The figure presents an intuitive visualization of the input and output configurations describing the list
reversal. Notice that instead of showing a concrete list of a particular size, the scenario uses a summary node mid to represent the middle part of the list, which may vary in size for different runs of the algorithm. Out of all the nodes in the sublist represented by mid, the first and last node deserve special attention because other nodes outside the set mid are going to be pointing to them. We call these special nodes attachment points of the summary node.

The left part of the figure presents the text notation actually used by our system to describe Scenario 1 on the right; the visualization on the right is generated from this description. The storyboard consists of an environment description followed by a sequence of scenario descriptions. The environment description defines the set of variables used in the implementation, the set of fields in the objects that make up the data structure (which are called selectors in the shape analysis literature), and the set of concrete and summary locations. In the list reverse example, the storyboard defines an environment with four program variables head, temp1, temp2 and temp3, one selector corresponding to the field next which points from a Node to another Node, and six concrete locations a, f, e, b, f' and e'. The concrete locations f and e represent the front and end attachment points of the summary
node mid. Similarly, the concrete locations f' and e' represent the attachment points for the summary node mid', where mid' represents the set of nodes whose next pointers have been reversed.

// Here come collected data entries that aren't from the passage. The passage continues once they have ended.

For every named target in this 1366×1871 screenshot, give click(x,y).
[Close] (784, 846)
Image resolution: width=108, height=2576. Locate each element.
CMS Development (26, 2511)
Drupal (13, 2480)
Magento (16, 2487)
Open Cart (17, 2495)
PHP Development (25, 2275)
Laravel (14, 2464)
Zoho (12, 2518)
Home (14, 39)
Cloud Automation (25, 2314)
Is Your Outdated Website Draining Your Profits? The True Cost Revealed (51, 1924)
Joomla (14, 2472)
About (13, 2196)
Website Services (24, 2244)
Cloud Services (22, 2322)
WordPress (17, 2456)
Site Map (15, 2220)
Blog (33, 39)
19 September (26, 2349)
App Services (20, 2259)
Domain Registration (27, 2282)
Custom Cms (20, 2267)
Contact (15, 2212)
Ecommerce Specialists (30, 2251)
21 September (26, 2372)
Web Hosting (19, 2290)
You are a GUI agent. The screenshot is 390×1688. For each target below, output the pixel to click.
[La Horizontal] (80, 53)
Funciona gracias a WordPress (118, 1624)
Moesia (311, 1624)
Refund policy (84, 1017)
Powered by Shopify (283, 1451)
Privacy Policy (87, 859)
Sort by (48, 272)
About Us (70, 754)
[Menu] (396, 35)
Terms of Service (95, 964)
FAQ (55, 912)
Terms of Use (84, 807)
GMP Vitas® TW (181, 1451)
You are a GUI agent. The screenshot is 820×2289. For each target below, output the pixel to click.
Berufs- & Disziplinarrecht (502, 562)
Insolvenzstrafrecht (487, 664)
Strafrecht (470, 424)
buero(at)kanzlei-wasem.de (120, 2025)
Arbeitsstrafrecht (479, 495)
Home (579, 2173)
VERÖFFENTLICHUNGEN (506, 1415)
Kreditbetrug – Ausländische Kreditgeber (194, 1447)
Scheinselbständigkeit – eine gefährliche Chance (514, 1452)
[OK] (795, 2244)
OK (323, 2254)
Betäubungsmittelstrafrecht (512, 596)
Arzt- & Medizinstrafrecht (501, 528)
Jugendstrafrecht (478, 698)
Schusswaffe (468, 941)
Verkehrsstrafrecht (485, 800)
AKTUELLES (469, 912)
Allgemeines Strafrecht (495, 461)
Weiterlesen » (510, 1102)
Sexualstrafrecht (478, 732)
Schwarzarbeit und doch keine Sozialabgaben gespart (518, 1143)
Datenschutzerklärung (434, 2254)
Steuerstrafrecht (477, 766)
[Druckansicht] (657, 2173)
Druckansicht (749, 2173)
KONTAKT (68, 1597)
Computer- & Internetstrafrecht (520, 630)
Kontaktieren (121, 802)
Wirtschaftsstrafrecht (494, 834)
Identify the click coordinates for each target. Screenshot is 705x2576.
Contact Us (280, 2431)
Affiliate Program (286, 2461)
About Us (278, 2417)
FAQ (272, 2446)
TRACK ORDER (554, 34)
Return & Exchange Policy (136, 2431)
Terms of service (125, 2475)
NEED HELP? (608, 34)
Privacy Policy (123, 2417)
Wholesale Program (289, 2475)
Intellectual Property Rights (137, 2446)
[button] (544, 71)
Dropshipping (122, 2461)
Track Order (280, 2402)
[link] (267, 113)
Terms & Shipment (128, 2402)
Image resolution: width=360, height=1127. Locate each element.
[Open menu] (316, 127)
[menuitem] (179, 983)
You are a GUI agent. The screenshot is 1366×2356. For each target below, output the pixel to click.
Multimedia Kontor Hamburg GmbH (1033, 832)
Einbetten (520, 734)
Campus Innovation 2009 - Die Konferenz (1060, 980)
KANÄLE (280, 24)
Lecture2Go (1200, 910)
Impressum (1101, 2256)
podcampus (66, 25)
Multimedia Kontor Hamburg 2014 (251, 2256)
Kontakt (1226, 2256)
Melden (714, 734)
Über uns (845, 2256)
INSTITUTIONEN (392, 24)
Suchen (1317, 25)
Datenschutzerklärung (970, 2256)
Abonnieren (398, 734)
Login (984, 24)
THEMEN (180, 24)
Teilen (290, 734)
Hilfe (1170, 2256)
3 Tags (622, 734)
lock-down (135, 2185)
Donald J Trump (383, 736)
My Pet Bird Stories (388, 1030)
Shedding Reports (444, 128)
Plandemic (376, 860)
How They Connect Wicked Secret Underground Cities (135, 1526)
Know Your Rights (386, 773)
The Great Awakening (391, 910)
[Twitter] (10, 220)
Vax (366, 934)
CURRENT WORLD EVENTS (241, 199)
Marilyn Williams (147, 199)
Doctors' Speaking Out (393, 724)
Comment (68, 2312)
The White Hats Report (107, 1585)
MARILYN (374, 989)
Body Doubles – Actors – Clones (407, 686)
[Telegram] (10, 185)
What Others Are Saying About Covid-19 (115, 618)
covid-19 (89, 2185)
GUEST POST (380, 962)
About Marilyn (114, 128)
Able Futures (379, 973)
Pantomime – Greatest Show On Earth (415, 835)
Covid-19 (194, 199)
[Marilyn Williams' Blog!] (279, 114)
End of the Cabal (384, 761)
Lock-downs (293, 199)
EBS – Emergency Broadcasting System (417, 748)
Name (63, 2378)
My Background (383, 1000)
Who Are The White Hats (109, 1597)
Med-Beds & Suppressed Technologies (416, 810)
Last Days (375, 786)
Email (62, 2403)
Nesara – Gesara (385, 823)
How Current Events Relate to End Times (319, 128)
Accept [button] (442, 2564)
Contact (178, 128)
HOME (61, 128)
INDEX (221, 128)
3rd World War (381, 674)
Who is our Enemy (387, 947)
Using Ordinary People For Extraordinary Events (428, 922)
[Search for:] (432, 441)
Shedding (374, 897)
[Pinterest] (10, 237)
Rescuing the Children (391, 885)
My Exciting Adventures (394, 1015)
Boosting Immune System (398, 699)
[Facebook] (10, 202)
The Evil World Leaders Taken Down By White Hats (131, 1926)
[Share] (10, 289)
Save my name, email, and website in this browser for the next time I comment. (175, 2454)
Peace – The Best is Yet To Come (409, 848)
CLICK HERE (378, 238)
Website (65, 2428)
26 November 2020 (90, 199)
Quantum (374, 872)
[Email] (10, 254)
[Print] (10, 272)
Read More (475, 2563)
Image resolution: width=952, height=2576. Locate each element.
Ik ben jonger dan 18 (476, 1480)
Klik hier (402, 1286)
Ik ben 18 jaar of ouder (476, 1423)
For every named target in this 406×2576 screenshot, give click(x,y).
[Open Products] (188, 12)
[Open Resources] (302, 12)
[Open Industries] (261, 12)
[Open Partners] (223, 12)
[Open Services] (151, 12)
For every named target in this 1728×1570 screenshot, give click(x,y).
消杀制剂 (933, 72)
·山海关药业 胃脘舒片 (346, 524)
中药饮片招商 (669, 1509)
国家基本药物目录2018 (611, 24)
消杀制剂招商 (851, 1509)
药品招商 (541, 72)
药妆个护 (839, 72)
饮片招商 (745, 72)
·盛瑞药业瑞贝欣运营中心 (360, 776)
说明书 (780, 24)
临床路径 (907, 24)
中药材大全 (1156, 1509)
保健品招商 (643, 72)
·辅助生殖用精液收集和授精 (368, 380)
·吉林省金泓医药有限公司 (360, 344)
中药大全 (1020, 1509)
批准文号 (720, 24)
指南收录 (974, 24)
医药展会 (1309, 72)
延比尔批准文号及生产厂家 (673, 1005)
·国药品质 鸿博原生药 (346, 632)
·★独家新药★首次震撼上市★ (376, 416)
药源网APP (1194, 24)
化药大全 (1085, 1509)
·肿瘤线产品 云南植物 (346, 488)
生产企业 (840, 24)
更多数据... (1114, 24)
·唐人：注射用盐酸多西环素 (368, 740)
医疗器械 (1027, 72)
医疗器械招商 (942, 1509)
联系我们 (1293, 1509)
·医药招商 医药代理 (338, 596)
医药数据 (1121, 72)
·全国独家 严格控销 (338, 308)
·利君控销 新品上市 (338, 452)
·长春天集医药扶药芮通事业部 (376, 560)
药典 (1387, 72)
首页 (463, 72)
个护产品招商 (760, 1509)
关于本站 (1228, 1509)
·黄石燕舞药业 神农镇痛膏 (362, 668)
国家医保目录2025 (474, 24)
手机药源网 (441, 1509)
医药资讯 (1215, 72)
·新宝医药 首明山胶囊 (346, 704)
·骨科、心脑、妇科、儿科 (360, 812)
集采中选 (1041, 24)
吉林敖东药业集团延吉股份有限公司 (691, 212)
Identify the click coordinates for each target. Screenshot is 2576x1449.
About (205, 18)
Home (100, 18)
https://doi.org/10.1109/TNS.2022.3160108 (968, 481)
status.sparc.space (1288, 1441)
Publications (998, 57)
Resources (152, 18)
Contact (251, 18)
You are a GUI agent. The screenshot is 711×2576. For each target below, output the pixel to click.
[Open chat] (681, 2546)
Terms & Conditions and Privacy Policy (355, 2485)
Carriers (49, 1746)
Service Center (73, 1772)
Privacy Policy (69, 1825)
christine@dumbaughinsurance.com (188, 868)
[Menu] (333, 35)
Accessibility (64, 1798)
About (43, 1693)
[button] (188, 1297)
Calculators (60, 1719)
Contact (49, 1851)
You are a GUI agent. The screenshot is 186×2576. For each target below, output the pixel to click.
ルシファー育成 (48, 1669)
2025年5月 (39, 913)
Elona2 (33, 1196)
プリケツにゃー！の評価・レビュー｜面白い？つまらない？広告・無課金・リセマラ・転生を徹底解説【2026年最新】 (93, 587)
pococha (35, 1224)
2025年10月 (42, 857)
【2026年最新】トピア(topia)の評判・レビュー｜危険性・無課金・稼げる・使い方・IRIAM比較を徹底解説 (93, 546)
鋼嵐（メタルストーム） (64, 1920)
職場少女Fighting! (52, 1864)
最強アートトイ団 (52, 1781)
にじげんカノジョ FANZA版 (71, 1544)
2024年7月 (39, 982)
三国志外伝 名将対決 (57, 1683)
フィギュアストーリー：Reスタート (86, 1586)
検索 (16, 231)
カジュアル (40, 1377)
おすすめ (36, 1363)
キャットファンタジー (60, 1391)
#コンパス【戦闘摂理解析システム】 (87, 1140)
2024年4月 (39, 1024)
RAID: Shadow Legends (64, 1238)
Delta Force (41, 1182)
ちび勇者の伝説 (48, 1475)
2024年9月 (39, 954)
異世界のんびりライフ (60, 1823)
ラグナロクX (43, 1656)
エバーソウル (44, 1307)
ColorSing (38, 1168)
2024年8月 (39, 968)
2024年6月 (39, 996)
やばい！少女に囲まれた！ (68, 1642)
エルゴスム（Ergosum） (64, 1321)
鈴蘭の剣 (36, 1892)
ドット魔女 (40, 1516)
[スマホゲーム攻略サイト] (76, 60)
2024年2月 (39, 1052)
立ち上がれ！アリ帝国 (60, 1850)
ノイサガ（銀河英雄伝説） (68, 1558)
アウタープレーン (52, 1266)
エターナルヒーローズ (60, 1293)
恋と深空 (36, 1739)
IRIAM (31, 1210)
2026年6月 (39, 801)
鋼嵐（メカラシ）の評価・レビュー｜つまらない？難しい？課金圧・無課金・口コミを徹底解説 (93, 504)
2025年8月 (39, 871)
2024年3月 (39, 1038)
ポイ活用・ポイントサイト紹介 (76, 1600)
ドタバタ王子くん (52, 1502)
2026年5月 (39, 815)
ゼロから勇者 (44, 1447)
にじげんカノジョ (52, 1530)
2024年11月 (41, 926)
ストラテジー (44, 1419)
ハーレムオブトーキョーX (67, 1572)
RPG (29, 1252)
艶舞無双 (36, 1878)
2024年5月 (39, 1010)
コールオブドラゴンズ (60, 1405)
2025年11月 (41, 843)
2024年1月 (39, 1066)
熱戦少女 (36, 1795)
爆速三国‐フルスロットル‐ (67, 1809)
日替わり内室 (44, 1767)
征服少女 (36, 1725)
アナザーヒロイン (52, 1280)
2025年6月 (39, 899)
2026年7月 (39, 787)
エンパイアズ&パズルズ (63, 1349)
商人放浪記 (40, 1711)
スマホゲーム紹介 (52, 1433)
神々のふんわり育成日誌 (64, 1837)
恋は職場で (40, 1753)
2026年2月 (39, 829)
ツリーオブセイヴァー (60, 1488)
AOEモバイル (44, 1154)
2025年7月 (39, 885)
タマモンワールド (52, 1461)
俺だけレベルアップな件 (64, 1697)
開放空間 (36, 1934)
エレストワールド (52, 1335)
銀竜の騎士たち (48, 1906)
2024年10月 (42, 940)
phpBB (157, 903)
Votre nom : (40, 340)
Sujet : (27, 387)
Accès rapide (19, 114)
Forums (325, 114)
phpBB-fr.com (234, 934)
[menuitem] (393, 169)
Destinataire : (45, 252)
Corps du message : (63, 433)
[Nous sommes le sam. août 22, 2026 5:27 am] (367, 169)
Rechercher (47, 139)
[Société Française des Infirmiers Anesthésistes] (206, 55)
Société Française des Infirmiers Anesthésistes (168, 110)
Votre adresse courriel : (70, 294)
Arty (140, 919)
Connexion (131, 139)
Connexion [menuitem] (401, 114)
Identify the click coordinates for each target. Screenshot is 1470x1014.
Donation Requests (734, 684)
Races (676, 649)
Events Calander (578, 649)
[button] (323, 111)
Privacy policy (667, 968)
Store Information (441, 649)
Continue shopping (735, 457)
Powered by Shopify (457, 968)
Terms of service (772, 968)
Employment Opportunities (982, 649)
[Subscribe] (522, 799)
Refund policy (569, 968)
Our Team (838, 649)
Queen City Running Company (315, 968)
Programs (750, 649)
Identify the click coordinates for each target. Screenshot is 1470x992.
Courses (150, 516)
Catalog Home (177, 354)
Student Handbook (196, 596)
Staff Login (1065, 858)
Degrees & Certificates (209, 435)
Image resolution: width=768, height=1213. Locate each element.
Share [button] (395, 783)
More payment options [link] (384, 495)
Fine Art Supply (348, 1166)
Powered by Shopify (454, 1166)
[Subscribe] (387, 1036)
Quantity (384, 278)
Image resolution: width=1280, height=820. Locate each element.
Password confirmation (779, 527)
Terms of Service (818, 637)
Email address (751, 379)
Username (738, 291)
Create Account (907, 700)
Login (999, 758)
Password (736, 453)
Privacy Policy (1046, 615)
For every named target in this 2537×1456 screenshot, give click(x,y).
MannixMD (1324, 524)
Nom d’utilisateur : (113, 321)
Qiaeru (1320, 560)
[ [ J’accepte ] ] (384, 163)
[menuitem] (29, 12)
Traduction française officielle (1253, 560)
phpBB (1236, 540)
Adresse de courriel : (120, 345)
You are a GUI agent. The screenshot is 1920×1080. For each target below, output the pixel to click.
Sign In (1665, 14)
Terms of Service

A scenario description defines the state configuration for the input and output states. Each state configuration is comprised of a set of variable predicates, selector predicates and data constraint predicates. The variable predicates of the form var = loc denote that variable var points to location loc. The selector predicates of the form loc1.sel = loc2 denote that the field sel of location loc1 points to location loc2; we denote such predicates as sel(loc1, loc2) borrowing the notation from shape analysis. The state configuration can also define additional constraints involving the data values of the locations using the data constraint predicates.

unfold and fold operations for ll reverse
The scenario 1 in the figure uses a summary node to convey that the algorithm should work the same way regardless of how long the list is. However, in the case of linked list reversal, one cannot reason about the algorithm without knowing something about the structure of the set of nodes represented by the summary node mid. In the storyboard language, this structure is conveyed through fold and unfold predicates as shown in the figure below; the graphical visualization of these predicates is illustrated towards the right. These rules describe the recursive structure of the summary nodes in terms of their attachment points. For example, the unfold rule shows two alternatives for the summary node mid: either the attachment points f and e are actually the same node x, and this is the only node in mid, or alternatively f is a node x whose next pointer points to the attachment point f of another mid node. For this example, fold is really just an inverse of unfold and could easily be derived automatically.

Control Flow Skeleton

In addition to the fold and unfold, the framework also requires a skeleton of the looping structure of the desired program as shown in controlflowlinklistreversal. The structure says that the implementation should contain one while loop with some blocks of code before and after it, in addition to the block of code inside. The code produced by the synthesizer will have each of these blocks replaced by a series of conditional assignment statements. The challenge is to derive the assignments that will lead the resulting code to satisfy the storyboard.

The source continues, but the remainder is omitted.